EXERCISE GOAL => Write out every entry exactly as it stands.

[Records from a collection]
-*-

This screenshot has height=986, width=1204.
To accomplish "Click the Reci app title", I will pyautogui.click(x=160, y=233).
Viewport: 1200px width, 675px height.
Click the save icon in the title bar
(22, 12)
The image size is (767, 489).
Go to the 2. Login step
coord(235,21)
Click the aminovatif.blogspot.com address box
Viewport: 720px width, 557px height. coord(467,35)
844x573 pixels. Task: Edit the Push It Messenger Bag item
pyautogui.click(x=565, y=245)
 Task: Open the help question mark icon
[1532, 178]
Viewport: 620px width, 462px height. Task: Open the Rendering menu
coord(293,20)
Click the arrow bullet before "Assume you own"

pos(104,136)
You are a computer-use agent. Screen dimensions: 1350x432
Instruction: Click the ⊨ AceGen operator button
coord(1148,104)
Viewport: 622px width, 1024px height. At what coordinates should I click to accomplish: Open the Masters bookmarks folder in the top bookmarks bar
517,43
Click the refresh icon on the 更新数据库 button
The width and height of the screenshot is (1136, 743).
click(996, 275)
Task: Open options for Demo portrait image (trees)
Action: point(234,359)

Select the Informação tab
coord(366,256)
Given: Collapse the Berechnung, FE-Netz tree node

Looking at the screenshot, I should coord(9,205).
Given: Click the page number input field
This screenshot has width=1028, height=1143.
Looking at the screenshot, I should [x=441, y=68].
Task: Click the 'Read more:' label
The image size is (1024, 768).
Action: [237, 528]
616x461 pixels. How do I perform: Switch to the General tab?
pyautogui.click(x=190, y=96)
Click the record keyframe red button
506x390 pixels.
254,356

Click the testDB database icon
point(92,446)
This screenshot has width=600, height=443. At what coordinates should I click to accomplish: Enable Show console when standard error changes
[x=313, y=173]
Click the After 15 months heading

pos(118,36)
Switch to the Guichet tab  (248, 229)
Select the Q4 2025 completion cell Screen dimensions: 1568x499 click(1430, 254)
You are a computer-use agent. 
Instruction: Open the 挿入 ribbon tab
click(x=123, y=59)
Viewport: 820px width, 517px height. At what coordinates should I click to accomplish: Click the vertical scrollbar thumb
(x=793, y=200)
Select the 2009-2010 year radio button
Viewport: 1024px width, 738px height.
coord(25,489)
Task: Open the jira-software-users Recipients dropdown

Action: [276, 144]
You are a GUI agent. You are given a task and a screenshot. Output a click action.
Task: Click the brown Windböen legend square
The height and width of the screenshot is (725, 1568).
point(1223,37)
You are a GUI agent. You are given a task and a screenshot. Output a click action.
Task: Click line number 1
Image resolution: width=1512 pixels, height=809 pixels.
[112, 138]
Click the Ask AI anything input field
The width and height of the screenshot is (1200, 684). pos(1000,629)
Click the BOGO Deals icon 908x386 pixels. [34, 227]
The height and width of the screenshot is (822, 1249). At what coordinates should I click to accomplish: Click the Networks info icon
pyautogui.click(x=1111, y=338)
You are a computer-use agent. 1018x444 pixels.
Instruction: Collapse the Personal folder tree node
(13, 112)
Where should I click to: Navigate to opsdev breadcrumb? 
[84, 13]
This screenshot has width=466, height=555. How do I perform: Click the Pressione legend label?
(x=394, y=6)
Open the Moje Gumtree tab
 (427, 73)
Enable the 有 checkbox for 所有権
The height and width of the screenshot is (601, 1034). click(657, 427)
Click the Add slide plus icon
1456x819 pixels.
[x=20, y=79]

-*-

SOLUTION TO THE PROBLEM =>
This screenshot has height=986, width=1204.
To accomplish "Click the Reci app title", I will pyautogui.click(x=160, y=233).
Viewport: 1200px width, 675px height.
Click the save icon in the title bar
(22, 12)
The image size is (767, 489).
Go to the 2. Login step
coord(235,21)
Click the aminovatif.blogspot.com address box
Viewport: 720px width, 557px height. coord(467,35)
844x573 pixels. Task: Edit the Push It Messenger Bag item
pyautogui.click(x=565, y=245)
 Task: Open the help question mark icon
[1532, 178]
Viewport: 620px width, 462px height. Task: Open the Rendering menu
coord(293,20)
Click the arrow bullet before "Assume you own"

pos(104,136)
You are a computer-use agent. Screen dimensions: 1350x432
Instruction: Click the ⊨ AceGen operator button
coord(1148,104)
Viewport: 622px width, 1024px height. At what coordinates should I click to accomplish: Open the Masters bookmarks folder in the top bookmarks bar
517,43
Click the refresh icon on the 更新数据库 button
The width and height of the screenshot is (1136, 743).
click(996, 275)
Task: Open options for Demo portrait image (trees)
Action: point(234,359)

Select the Informação tab
coord(366,256)
Given: Collapse the Berechnung, FE-Netz tree node

Looking at the screenshot, I should coord(9,205).
Given: Click the page number input field
This screenshot has width=1028, height=1143.
Looking at the screenshot, I should [x=441, y=68].
Task: Click the 'Read more:' label
The image size is (1024, 768).
Action: [237, 528]
616x461 pixels. How do I perform: Switch to the General tab?
pyautogui.click(x=190, y=96)
Click the record keyframe red button
506x390 pixels.
254,356

Click the testDB database icon
point(92,446)
This screenshot has width=600, height=443. At what coordinates should I click to accomplish: Enable Show console when standard error changes
[x=313, y=173]
Click the After 15 months heading

pos(118,36)
Switch to the Guichet tab  (248, 229)
Select the Q4 2025 completion cell Screen dimensions: 1568x499 click(1430, 254)
You are a computer-use agent. 
Instruction: Open the 挿入 ribbon tab
click(x=123, y=59)
Viewport: 820px width, 517px height. At what coordinates should I click to accomplish: Click the vertical scrollbar thumb
(x=793, y=200)
Select the 2009-2010 year radio button
Viewport: 1024px width, 738px height.
coord(25,489)
Task: Open the jira-software-users Recipients dropdown

Action: [276, 144]
You are a GUI agent. You are given a task and a screenshot. Output a click action.
Task: Click the brown Windböen legend square
The height and width of the screenshot is (725, 1568).
point(1223,37)
You are a GUI agent. You are given a task and a screenshot. Output a click action.
Task: Click line number 1
Image resolution: width=1512 pixels, height=809 pixels.
[112, 138]
Click the Ask AI anything input field
The width and height of the screenshot is (1200, 684). pos(1000,629)
Click the BOGO Deals icon 908x386 pixels. [34, 227]
The height and width of the screenshot is (822, 1249). At what coordinates should I click to accomplish: Click the Networks info icon
pyautogui.click(x=1111, y=338)
You are a computer-use agent. 1018x444 pixels.
Instruction: Collapse the Personal folder tree node
(13, 112)
Where should I click to: Navigate to opsdev breadcrumb? 
[84, 13]
This screenshot has width=466, height=555. How do I perform: Click the Pressione legend label?
(x=394, y=6)
Open the Moje Gumtree tab
 (427, 73)
Enable the 有 checkbox for 所有権
The height and width of the screenshot is (601, 1034). click(657, 427)
Click the Add slide plus icon
1456x819 pixels.
[x=20, y=79]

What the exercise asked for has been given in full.